El barco empezó a atracar muy despacio. Varias brigadas de estibadores echaban al muelle gruesos cabos, maniobrándolos con grandes norayes. LeSeur se apartó del radar.

—Señor Kemper —dijo, con una voz que era la quintaesencia del agotamiento—, atracaremos dentro de diez minutos. Por favor, anuncie el procedimiento de evacuación que habíamos decidido.

Kemper asintió con la cabeza y activó el sistema de megafonía para hablar por el micrófono del puente.

«Se ruega atención a todos los pasajeros y a la tripulación. El barco atracará dentro de diez minutos. Los heridos graves serán evacuados en primer lugar. Repito: los heridos graves serán evacuados en primer lugar. Los demás, que permanezcan en sus camarotes o en el teatro Belgravia en espera de instrucciones. Gracias.»

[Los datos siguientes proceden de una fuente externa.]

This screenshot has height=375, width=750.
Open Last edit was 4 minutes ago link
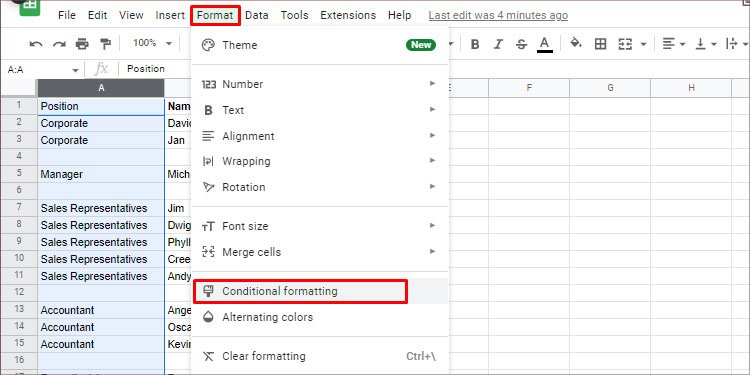click(x=498, y=15)

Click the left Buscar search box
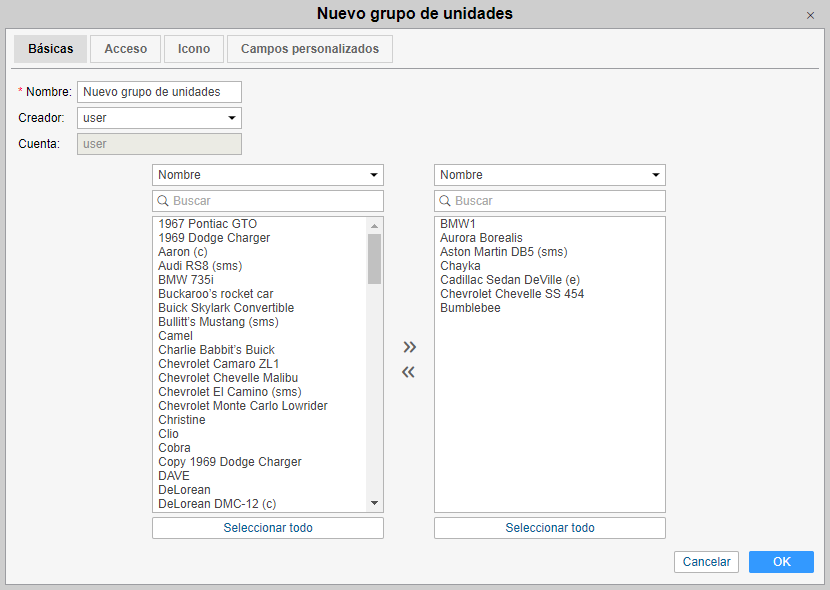[x=274, y=201]
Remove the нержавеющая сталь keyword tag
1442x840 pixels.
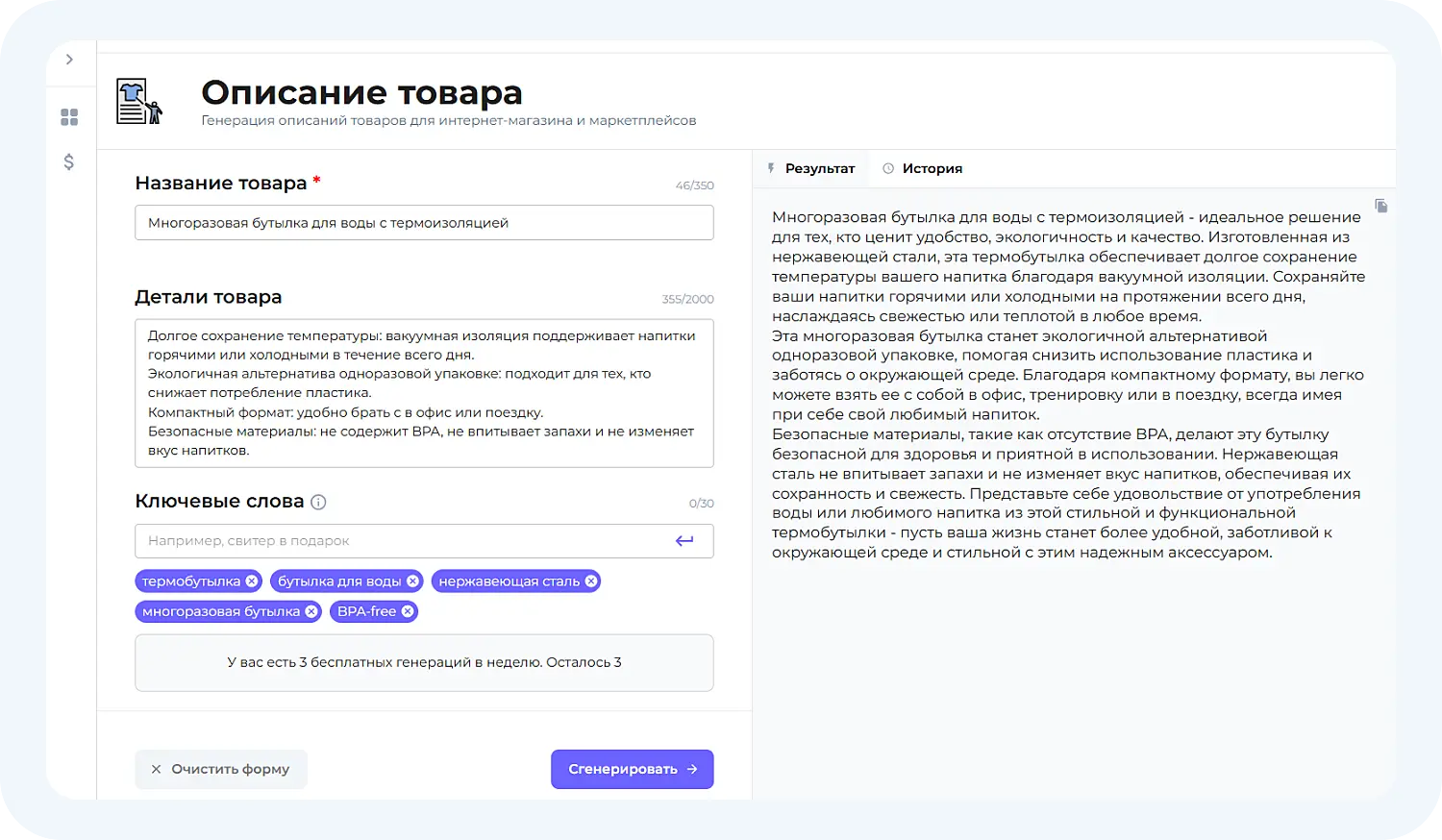tap(590, 581)
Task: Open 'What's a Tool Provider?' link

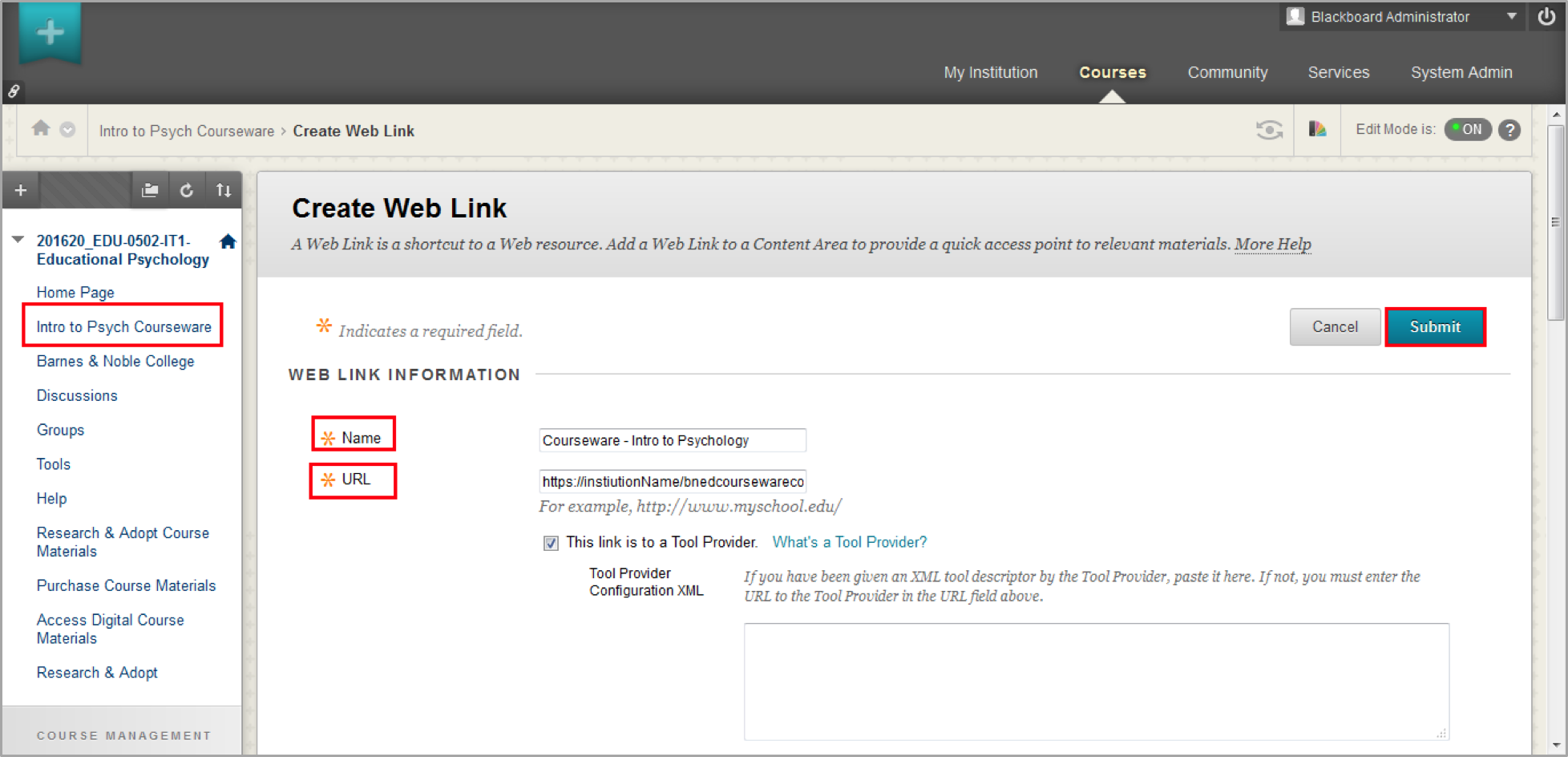Action: pos(849,542)
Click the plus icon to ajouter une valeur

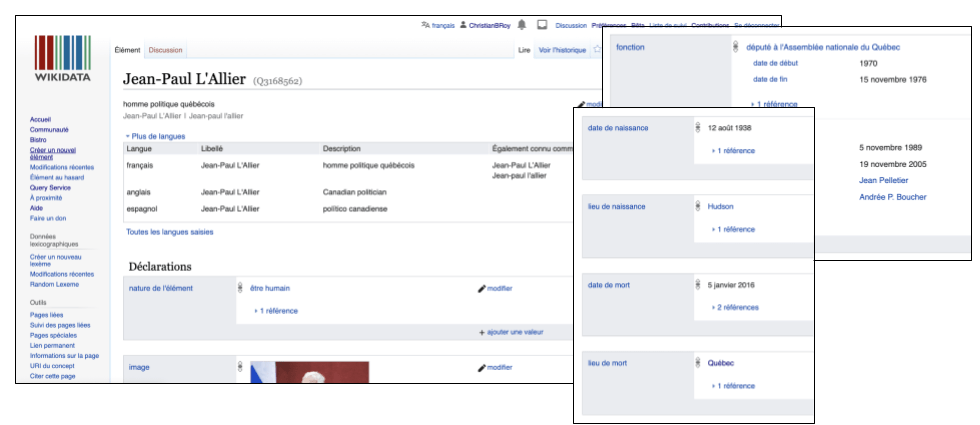tap(482, 332)
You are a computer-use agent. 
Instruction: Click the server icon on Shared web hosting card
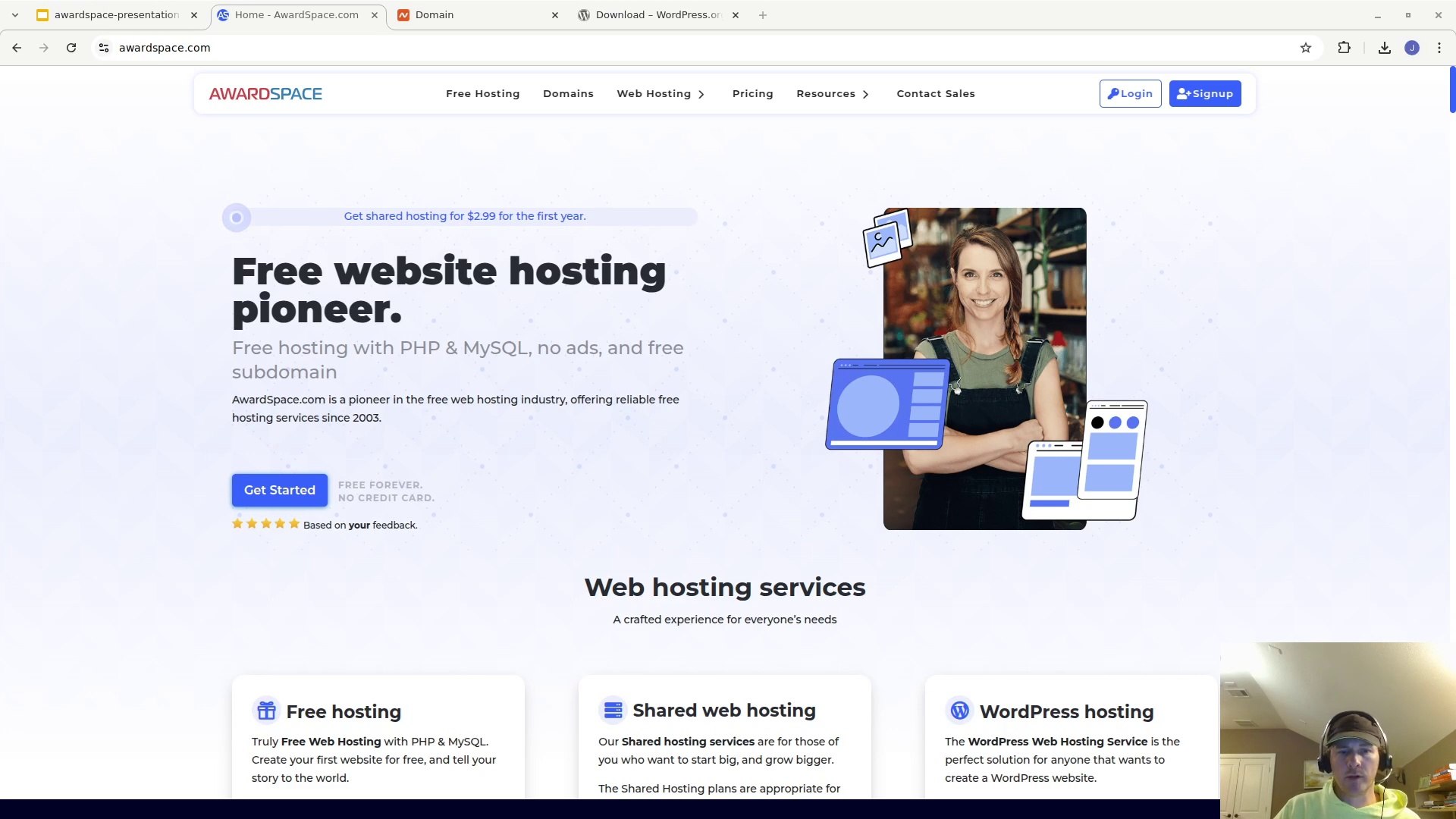point(613,710)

Oyó resonar su propia voz en el puente por el sistema de megafonía, pero le costó reconocerla. Parecía la de un muerto.

Capítulo 80

Bajo la llovizna que caía del cielo al amanecer, LeSeur se apoyó en la baranda de teca de la proa del
Britannia
y contempló el enorme barco. Vela grupos oscuros de pasajeros que circulaban por las cubiertas. Oía sus quejas, mezcladas con la lluvia, mientras se situaban frente a la pasarela, todos igual de impacientes por salir del barco. Casi ya no quedaba ningún vehículo de emergencia. Ahora les tocaba desembarcar a los pasajeros que no estaban heridos. A espaldas de LeSeur había varias hileras de autobuses esperando en el muelle para llevar a la gente a los hoteles de la zona, y a las casas de los habitantes de Terranova que se habían ofrecido voluntarios.